Ettakattol n’est absolument pas d’assise sociale meilleure.Et c’est toujours au futur qu’il conjugue son présent. La troika raisonne en parti et sans doute mille fois moins qu’en composantes d’un Etat, provisoire soit-il.
Les hors-troika, de tendances beaucoup plus variées et de différences parfois énormes ont eu cette chance de perdre des élections pour peut-être gagner une révolution, pour les plus désintéressés. Ils ne semblent néanmoins faire mieux dans leurs têtes comme dans leurs projets qu’hier quand ils se donnaient à coeur-bois à l’idéologie plutôt qu’à la politique.
Le pôle, pour sa part, se -repôlarise mais pratiquement avec, au devant de toute scène, les mêmes visages, les mêmes approches et surtout le même discours si vague, si occasionnel, si compromettant, si saisonnier de source.
Les forces de changement réel qui ne doivent- du moins dans l’immédiat- appartenir ni à l’Etat ni à la seule tentation durable; voire chronique, de l’étalage idéologique, pensent à leur tour – et ce n’est que droit pour toute opposition- demain.
Leur différence avec la troïka est grande. Elle ne l’est pas moins avec le pôle de tout poils. Elle n’avancent cependant toujours que dans leurs textes si bien tissés.
D’un bord à l’autre, la Tunisie politique donne toute impression qu’elle est vraiment au stade pré-civil, moins parce qu’elle ne fait pas de politique que parce qu’elle en fait mais toujours hors d’Etat; bref hors d’état d’en faire. Tout cela n’ira en tout lieu que contre l’indépendance nationale par davantage d’arrêt dans un contexte ou s’arrêter, c’est déjà réculer à un rythme soutenu. La Tunisie doit avancer. Autant qu’elle ne le fasse à réculons!

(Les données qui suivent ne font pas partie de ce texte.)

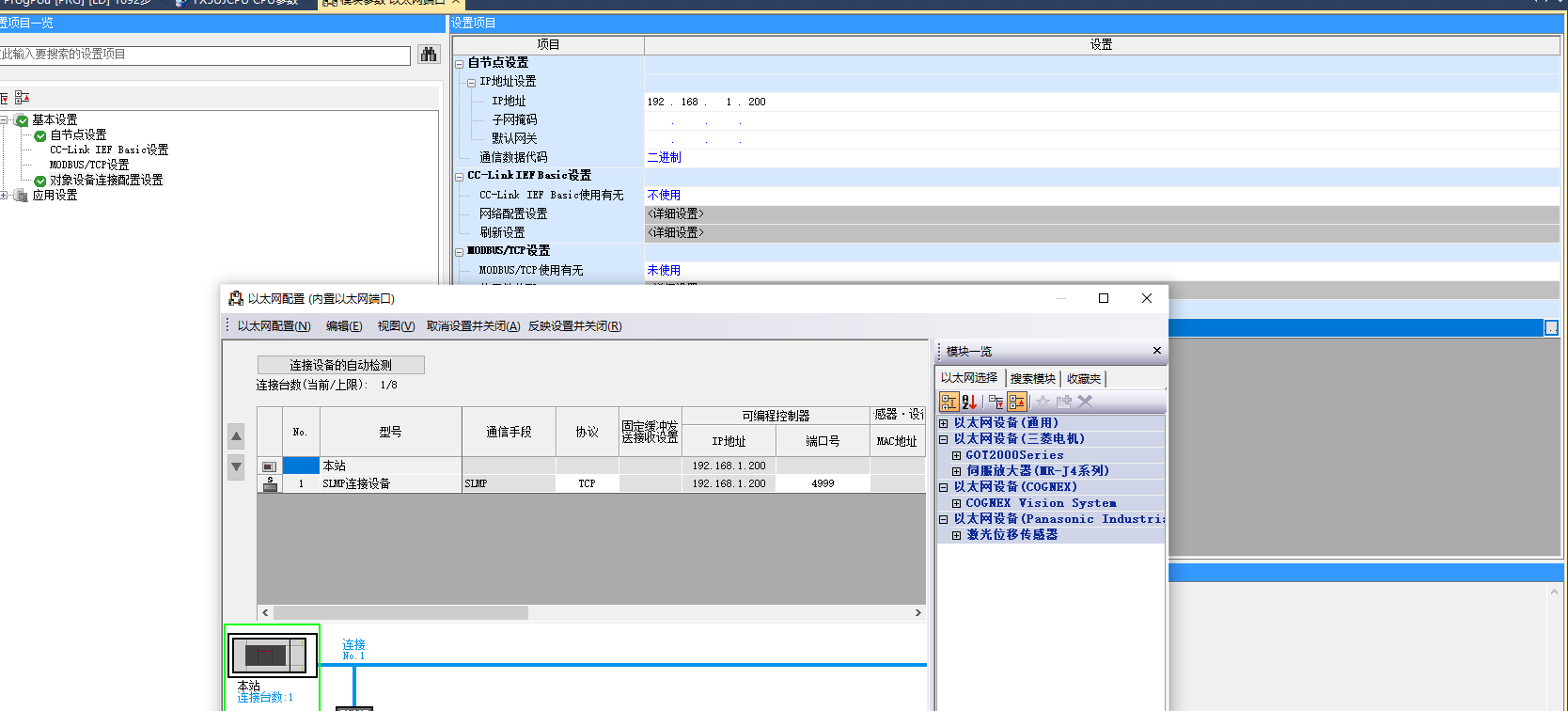Open the 以太网配置(N) menu
This screenshot has height=711, width=1568.
pyautogui.click(x=274, y=326)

Aux bords de tous ces chemins qui ne mènent en se croisant qu’à un état de suspension socio-politique abusive par l’enfoncement d’une économie déjà pour bien de motifs que trop chancelante, des millions d’hommes et de femmes – la richesse même du pays et son devenir – se trouvent encore pris au piège de la durée non pas de la dictature mais de ses effets que l’on souhaiterait moins permanents que n’en font toujours les apprentis sorciers. Il y va ainsi de l’indépendance nationale qui ne s’obtiendra que par l’économie et de l’évolution de la révolution que ne permettra que la politique. Le nombrilisme politicien ou idéologique s’égalent dans leurs dommages.L’union des meilleurs fera la force de tous.